──────── Texto do documento
7Solidões — Se iniciativas como o Cineclube Goitacá, toda quarta no Oráculo, e o Cine Jornalismo, um sábado por mês na Associação da Imprensa Campista (AIC), têm funcionado como espaços de resistência, no sentido de estimular o debate sobre arte e cultura no município — ainda que, no segundo caso, se tenham passado outras seis edições anuais (confira retificação aqui) antes de finalmente surgir alguém com conhecimento de jornalismo e cinema o suficiente para finalmente exibir (ontem) o necessário “A montanha dos sete abutres” (1951), do mestre austríaco Billy Wilder —, o que dizer do fazer cinema em Campos?
Presidente da AIC, Vitor Menezes contou com apoio do Sindipetro do qual é assessor para dirigir um longa de documentário também necessário: “Forró em Cambaíba” (2013). Nele, o jornalista prevaleceu sobre o cineasta no equilíbrio entre a denúncia de utilização dos fornos da antiga usina para queima de corpos de presos políticos mortos, durante a Ditadura Militar (1964/85), e a autofagia homicida das ações do MST em seu acampamento na mesma usina, em pleno regime democrático. Mas se a realidade não permite mais ilusões em nenhum lado da nossa sociedade, como fica nela o cinema de ficção?
Numa cidade onde até a inauguração das novas salas Kinoplex, no Shopping 28, as salas do Cine Araújo, no Shopping Boulevard, só exibiam filmes estrangeiros em versão dublada, na pressuposição de que espectador de cinema em Campos é analfabeto, há a possibilidade de aqui se fazer cinema não só falado em português pelos lábios da tela, como ainda por cima com pretensão de arte? Na tradução por escrito, sem dublagem, do alemão do filósofo Friedrich Nietzsche à língua do escritor campista José Cândido de Carvalho, a resposta é dada logo na abertura de “7Solidões”, novo filme de Carlos Alberto Bisogno: “E aqueles que foram vistos dançando foram julgados insanos por aqueles que não podiam ouvir a música”.
────────────────
──────── Informações fornecidas
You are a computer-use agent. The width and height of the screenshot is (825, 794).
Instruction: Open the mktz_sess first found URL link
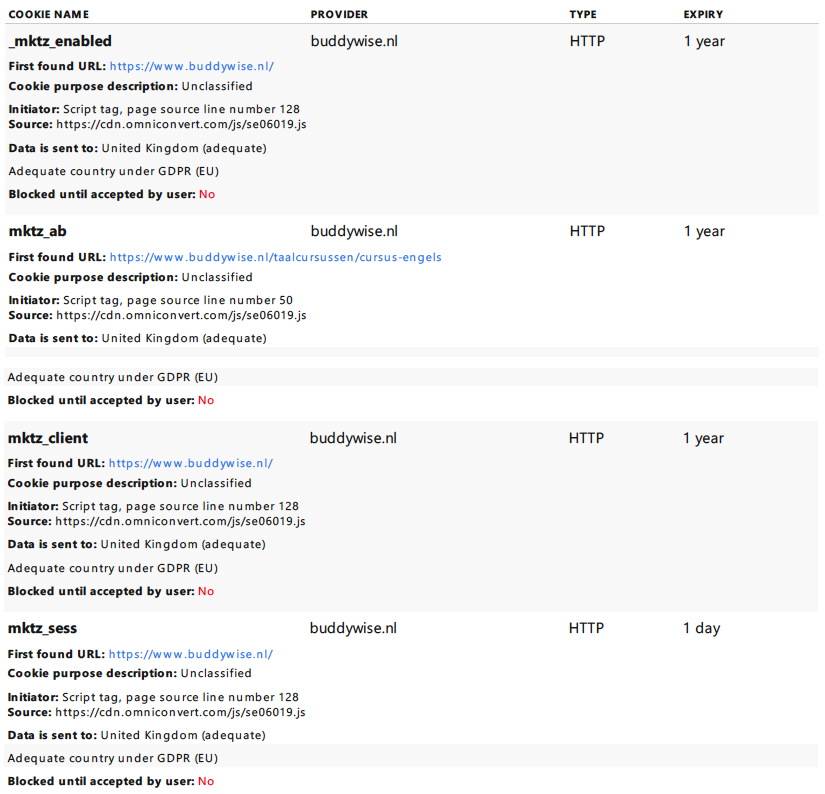point(190,655)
────────────────
- [Instruções do exercício] Reescreva o trecho do texto sobre cinema em Campos que vai de "7Solidões — Se" até "cinema em Campos?", inclusive, chamando de "quinta" o que nele aparece como "quarta".

- [Resposta à tarefa]
7Solidões — Se iniciativas como o Cineclube Goitacá, toda quinta no Oráculo, e o Cine Jornalismo, um sábado por mês na Associação da Imprensa Campista (AIC), têm funcionado como espaços de resistência, no sentido de estimular o debate sobre arte e cultura no município — ainda que, no segundo caso, se tenham passado outras seis edições anuais (confira retificação aqui) antes de finalmente surgir alguém com conhecimento de jornalismo e cinema o suficiente para finalmente exibir (ontem) o necessário “A montanha dos sete abutres” (1951), do mestre austríaco Billy Wilder —, o que dizer do fazer cinema em Campos?